TNB confident of securing sizeable contingent capex over RP4


Apex Research said contingent capex will only be implemented upon reaching specific triggering points.

PETALING JAYA: Tenaga Nasional Bhd (TNB) is confident of securing 60% to 70% of the contingent capital expenditure (capex) in the Regulatory Period 4 (RP4).

Apex Research said this was disclosed by the utility’s management in a recent briefing where further details on RP4’s capex was shared.

To recap, RP4’s approved capex includes RM26.6bil in base capex and RM16.3bil in contingent capex. The base capex has already been factored into the base tariff of 45.62 sen per kilowatt-hour (kWh) announced for RP4 covering the period of 2025 to 2027.

Meanwhile, the research firm said contingent capex will only be implemented upon reaching specific triggering points.

“For instance, if demand for smart meters increases, TNB can install additional smart meters once conditions are met. The recovery mechanism for contingent capex is still under discussion with the Energy Commission, but one certainty is that the regulated rate of return will remain at 7.3%,” Apex Research said in a report.

Almost 64% of the contingent capex is allocated to energy transition initiatives such as the distribution automation, smart meters and electric vehicle EV infrastructure, while 30% is designated for meeting potential demand growth like from data centres.

The remaining 6% is earmarked for ensuring security of supply.

For 2025, electricity demand growth is projected at 3.5% to 4.5%, slightly below the forecast gross domestic product growth of 4.5% to 5.5%.
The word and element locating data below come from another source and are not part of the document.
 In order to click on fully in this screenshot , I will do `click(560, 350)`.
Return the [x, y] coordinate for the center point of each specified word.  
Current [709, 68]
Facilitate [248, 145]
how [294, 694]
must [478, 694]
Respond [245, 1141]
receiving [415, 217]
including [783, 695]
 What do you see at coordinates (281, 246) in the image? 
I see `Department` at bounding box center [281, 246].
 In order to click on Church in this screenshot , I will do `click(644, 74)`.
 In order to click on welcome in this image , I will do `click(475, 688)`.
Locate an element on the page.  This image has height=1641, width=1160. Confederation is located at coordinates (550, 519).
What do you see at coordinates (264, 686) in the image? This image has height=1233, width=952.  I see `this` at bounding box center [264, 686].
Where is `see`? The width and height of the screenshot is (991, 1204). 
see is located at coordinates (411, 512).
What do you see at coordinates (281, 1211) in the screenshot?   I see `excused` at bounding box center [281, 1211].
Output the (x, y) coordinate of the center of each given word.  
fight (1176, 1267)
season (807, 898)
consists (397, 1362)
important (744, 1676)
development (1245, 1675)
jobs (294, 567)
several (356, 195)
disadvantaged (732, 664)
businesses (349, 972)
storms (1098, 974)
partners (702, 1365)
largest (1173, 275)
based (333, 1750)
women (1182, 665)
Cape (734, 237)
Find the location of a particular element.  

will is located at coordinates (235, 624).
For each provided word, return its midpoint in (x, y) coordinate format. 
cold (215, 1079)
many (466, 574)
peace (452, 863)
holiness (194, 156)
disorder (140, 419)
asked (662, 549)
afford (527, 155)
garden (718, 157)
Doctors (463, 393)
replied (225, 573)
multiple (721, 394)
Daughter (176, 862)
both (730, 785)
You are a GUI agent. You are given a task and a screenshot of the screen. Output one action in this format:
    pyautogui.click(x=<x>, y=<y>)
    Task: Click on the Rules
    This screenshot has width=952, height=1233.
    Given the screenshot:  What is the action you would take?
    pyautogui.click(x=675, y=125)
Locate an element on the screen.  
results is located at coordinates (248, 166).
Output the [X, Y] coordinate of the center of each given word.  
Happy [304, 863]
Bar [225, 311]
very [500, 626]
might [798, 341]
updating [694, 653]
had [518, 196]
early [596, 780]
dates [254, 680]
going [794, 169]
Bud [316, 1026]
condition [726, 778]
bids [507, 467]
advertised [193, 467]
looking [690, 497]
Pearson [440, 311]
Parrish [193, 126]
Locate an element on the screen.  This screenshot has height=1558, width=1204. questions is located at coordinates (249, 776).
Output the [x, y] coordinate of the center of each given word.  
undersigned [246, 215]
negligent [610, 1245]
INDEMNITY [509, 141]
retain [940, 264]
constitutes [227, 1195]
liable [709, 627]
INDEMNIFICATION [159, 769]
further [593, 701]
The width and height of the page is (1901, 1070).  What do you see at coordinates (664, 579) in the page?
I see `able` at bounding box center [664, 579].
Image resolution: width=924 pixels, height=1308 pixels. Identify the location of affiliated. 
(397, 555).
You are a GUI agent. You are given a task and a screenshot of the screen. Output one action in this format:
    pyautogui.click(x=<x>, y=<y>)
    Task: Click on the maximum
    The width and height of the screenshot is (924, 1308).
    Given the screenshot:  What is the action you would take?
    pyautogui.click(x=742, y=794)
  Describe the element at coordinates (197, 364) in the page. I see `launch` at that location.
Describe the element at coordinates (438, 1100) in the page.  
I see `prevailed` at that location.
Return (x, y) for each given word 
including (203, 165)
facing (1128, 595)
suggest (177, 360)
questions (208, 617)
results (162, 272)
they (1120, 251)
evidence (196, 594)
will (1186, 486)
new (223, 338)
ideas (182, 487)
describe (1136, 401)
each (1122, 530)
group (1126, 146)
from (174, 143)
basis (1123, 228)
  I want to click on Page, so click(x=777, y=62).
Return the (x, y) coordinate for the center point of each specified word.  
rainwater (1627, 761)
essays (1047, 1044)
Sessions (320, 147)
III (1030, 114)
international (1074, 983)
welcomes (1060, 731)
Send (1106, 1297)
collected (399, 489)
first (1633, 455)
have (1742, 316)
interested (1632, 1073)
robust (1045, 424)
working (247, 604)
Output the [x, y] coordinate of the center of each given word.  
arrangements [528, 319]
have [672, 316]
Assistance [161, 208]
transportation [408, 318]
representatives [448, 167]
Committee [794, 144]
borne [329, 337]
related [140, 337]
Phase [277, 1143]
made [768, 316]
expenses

“Management has guided a total capex of circa RM20bil, comprising RM10bil regulated capex, RM8bil unregulated capex and RM1bil to RM2bil contingent capex.

Meanwhile, with coal prices trending down and the coal price forecast revised higher to US$97 per tonne in RP4 (versus US$79 per tonne in RP3), the imbalance cost pass-through (ICPT) receivables from the government should be lower than during RP3, thereby freeing up additional cash flow for TNB to fund the RM20bil capex target in 2025.”

It noted that TNB received RM3bil out of RM3.4bil ICPT receivables for the period January 2024 to December 2024 demonstrating that the Incentive-Based Regulation framework remains intact.

Cumulatively, TNB has secured electricity supply agreements for data centre projects with a total maximum demand of 5.9 gigawatt (GW).

In 2024, the group completed nine projects with maximum demand of 1.3GW, bringing the total completed projects to 1.9GW.

The group aims to complete five projects with a total maximum demand of 1.3GW in 2025.

“We reiterate a ‘buy’ with an unchanged target price of of RM16.04.

“We remain positive on TNB’s outlook, driven by rising energy demand, ongoing energy transition under the National Energy Transition Roadmap, which requires significant grid investment and modernisation, as well as potential growth from low-carbon electricity exports to Singapore.”

TNB’s shares closed at RM13.38 on March 28, down 9.35% year-to-date.